Joris Kalz, a PSM for Microsoft in Germany, made available a terrific integration between the new Windows Desktop Search (WDS) and Microsoft CRM 3.0. I've implemented it internally at Solutions Consulting Group and we love it. First, WDS is awesome! It's actually a terrific tool, and I like it much better than Google Desktop. Secondly, Jori's integration to Microsoft CRM 3.0 is seamless and quick. You can download instructions and source currently on Joris's blog here. I highly recommend it. Here's a look ....

Monday, April 03, 2006

Microsoft releases CRM 3.0 Mobile

Microsoft released CRM 3.0 Mobile today ...

http://www.microsoft.com/downloads/details.aspx?FamilyID=ea5a3566-7ec8-4afe-bbfa-91e7210c55c4&DisplayLang=en

Unfortunately, CRM 3.0 Mobile only supports GPRS, which means, for example, Treo 700w users such as myself on Verizon can't sync via Verizon's broadband network. Verizon supports EV-DO, which is much faster than GPRS.

Knowing Microsoft, I'm sure they had good business reasons to do this ... I just haven't a clue what they are. The Treo 700 is a blackberry-killer. I should know - I've had mine for a few months now and I love it. My e-Mail, appointments, contacts, and tasks sync wirelessly where ever I am. Sync-ing wirelessly like this, versus in a cradle, is an ENORMOUS deal. It's so much easier and convenient. The thought of CRM 3.0 Mobile on a Treo 700 synced wirelessly had my heart pounding - we'd sell em' like hotcakes. Oh well.

Nonetheless, I'm still excited to get CRM 3.0 Mobile installed and our salespeople using it. I'll put out updates on how our implementation of it goes.

Wednesday, March 29, 2006

"Notes from the Field" Begins ...

I've been considering doing a blog on Microsoft CRM, but there'd seemed to be a lot of terrific ones out their on the subject, so I hesitated. A good number of those blogs are from members of the CRM development team and are packed with great information and terrific technical insights. Yet, their focus is on making Microsoft CRM a great product, whilst I (and, lest I forget, my incredible colleagues at SCG) are focused on making Microsoft CRM work for our clients. And, as I suspect you've guessed, making CRM "work for our clients" isn't even half the time about getting it installed properly, cleaning out the errors, and setting up the bells and whistles. It's about making sure Microsoft CRM does what it's designed to do ... make businesses work better.

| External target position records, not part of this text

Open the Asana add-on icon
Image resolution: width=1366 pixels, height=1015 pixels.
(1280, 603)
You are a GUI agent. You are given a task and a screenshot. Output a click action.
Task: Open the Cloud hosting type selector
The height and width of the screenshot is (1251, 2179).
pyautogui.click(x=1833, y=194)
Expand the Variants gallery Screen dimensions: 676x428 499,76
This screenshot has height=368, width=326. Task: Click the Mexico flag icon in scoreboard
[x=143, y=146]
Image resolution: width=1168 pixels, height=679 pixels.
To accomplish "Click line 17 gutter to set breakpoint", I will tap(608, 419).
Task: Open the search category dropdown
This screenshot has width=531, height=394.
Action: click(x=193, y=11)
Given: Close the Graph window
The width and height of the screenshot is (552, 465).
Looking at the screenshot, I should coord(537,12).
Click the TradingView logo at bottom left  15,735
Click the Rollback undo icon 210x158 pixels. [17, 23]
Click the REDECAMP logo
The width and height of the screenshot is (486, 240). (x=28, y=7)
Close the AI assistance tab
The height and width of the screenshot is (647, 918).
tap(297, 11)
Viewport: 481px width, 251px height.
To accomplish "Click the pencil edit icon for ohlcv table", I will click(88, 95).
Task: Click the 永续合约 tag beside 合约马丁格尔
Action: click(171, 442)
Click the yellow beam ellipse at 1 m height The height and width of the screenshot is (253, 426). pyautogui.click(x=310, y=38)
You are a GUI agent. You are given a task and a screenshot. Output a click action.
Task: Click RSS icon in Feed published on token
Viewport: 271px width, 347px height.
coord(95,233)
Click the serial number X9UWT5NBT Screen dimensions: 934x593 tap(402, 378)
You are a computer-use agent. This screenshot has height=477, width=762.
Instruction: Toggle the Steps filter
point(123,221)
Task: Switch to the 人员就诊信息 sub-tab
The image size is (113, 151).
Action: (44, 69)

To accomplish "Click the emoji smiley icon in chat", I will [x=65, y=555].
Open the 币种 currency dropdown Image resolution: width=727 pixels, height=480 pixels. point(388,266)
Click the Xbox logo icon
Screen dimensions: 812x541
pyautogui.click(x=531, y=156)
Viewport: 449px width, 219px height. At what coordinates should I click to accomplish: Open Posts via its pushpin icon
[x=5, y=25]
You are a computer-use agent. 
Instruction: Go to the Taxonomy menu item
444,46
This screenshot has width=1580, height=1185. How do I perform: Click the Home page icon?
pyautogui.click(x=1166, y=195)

And to do that, you need a person like me who's personally implemented Microsoft CRM umpteen (technical term) times and works with Microsoft CRM customers everyday to help realize its full potential. And let me tell you, there's a whole lot of potential. Microsoft CRM 3.0 is an incredible product/tool/system; it's a Ferrari, no doubt about it. You just need a greasy-hand'd Ferrari mechanic like me to help you out.

So - there's the experience I'm trying to capture, and hopefully along the way, pass on some valuable information to any folks who are interested to listen. "Notes from the Field" people is what it's all about.